Structural Reform & Modernization of the Unemployment Insurance System
  1. Require the Department of Labor to analyze and improve its UI recipiency rate, ensuring that workers previously shut out of the system can access needed benefits;
  2. Examine the extent to which Maine’s unemployment insurance benefits provide adequate economic security to unemployed workers and their families, including adequate amounts, duration, dependency benefits and partial benefits;
  3. Examine the extent to which the Maine’s unemployment insurance system provides adequate access to education and training assistance necessary to respond to the structural issues of unemployment in today’s economy;
  4. Improve access to work-sharing programs that will both minimize unemployment and maintain workforce attachment.   

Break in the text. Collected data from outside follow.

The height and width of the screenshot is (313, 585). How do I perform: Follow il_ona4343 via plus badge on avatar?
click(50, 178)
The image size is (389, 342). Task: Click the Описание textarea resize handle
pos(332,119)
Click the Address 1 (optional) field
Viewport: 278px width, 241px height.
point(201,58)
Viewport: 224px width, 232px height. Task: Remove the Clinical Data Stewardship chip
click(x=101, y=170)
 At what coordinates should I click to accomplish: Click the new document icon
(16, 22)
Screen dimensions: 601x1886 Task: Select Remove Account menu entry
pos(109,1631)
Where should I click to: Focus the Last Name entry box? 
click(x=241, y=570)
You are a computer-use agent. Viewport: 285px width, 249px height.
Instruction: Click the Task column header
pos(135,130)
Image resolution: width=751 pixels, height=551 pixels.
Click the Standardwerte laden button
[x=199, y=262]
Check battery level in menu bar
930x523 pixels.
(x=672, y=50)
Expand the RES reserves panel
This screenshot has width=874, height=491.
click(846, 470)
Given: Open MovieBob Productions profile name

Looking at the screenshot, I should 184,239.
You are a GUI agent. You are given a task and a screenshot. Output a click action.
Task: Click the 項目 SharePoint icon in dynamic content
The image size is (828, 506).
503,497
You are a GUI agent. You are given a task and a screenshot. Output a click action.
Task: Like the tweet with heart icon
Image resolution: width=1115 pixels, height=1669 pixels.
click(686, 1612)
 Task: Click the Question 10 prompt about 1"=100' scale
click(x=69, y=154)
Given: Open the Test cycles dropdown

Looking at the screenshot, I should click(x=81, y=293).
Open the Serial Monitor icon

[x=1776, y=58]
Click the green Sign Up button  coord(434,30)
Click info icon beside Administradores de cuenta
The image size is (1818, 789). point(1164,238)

“As Maine slowly begins to ease restrictions we must prioritize workers health and safety. No one should be forced into an unsafe work environment. No worker should be denied unemployment benefits and forced into unsafe working conditions.  Workers must be able to continue to access unemployment benefits in order to keep their families safe and to care for loved ones,” said Schlobohm. “Commissioner Fortman and her staff have done the best job that they can with the resources that they have been provided and the system that they have inherited. The urgent need now is to provide immediate relief to thousands of laid-off workers waiting for benefits and to take the necessary steps to modernize and reform this system so it works well for every worker in Maine,” added Schlobohm. “Thousands of Mainers are suffering right now and they need immediate relief. We hope our elected officials consider these proposals to help struggling Mainers during this crisis.”